A residential building business operates on delayed cash flow cycles. Unlike retail or service businesses that get paid immediately, builders often pay for everything upfront and only get paid in progress payments over time.
Here’s where things go wrong:
1. You Pay Before You Get Paid
Builders have huge upfront costs—materials, subcontractors, permits, and insurance. These payments are due before you see any revenue from the job. If your next progress payment is delayed (which happens often), you’re stuck covering costs out of pocket.
Example: You start a project in January and pay $50K for materials and labour. But your next progress payment isn’t due until March. That’s two months where your cash is tied up—while your bills keep rolling in.
2. Slow-Paying Clients & Retention Money
Clients, especially developers, take their time paying invoices. Some contracts even include retention money (5-10% of the contract value), which isn’t released until months after the project is finished.
Example: You complete a $300K job, but 10% ($30K) is held back for six months. That’s $30K of your cash, locked away, while you’re trying to keep your business running.
3. BAS, Payroll, and Loan Repayments Don’t Wait
Even if you’re waiting for payments, you still owe money to the ATO, suppliers, employees, and lenders. A profitable business can still go broke if there’s no cash to meet these commitments on time.

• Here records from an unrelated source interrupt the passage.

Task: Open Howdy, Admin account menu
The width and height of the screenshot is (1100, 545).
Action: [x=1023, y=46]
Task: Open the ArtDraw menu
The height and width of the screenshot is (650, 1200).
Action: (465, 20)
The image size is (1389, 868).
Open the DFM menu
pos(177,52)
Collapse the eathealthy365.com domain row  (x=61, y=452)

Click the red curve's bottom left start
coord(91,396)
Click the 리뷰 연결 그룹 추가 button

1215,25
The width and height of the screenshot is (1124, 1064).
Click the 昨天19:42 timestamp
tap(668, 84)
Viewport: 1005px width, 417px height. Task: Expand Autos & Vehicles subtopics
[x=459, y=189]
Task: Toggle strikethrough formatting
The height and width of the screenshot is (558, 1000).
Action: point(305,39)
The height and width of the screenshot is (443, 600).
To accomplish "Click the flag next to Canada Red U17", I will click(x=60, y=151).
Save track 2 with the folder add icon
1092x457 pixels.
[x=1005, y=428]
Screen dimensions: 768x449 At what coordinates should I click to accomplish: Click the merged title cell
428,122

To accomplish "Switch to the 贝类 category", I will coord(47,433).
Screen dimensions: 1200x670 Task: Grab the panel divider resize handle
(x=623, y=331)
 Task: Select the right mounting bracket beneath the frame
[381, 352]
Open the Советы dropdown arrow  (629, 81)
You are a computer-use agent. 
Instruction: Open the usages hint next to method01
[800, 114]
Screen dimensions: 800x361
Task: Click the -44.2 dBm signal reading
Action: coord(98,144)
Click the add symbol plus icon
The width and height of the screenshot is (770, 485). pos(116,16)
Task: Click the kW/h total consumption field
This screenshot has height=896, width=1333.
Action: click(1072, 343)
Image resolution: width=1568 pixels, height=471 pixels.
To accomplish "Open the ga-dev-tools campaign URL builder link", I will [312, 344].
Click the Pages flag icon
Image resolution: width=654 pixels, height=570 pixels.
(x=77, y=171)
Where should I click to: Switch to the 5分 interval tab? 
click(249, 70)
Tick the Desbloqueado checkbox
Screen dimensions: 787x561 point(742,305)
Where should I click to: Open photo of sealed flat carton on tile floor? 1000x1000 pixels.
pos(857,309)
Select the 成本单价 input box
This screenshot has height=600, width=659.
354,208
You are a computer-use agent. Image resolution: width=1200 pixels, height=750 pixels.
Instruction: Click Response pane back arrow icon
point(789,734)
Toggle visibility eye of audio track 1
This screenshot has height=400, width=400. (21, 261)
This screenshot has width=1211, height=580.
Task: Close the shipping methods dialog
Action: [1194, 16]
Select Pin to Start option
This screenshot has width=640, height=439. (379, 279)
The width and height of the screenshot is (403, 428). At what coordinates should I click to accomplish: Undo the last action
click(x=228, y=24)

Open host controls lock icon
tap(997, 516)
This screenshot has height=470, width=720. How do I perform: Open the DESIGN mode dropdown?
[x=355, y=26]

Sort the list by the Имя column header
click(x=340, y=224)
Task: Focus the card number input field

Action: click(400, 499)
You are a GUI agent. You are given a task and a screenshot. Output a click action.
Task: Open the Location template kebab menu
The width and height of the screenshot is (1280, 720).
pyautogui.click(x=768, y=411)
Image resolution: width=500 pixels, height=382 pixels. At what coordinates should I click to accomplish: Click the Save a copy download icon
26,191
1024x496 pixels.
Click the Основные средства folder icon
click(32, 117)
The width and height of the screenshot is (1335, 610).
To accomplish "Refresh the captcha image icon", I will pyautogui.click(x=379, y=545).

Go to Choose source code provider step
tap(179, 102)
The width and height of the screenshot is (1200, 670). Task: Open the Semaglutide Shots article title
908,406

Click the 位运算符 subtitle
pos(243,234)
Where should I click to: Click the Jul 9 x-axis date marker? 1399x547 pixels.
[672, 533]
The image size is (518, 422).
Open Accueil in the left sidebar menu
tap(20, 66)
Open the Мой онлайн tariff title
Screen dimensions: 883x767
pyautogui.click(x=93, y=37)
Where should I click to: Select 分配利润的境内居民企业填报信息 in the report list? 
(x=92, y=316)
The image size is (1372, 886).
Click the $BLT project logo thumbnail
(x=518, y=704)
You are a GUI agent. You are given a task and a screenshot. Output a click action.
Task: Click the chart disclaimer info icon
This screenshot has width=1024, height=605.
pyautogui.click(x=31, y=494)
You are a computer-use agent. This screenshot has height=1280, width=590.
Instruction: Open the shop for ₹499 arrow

4. Too Many Projects Can Create a Cash Crunch
Ironically, growing too fast can sink your cash flow. More projects mean more upfront expenses—before payments start coming in. If you’re not carefully managing cash flow, scaling up can actually push you into financial distress.
5. Cost Overruns & Delays
Unexpected delays (weather, material shortages, council approvals) stretch out project timelines, delaying progress payments while fixed costs (rent, insurance, wages) keep draining cash.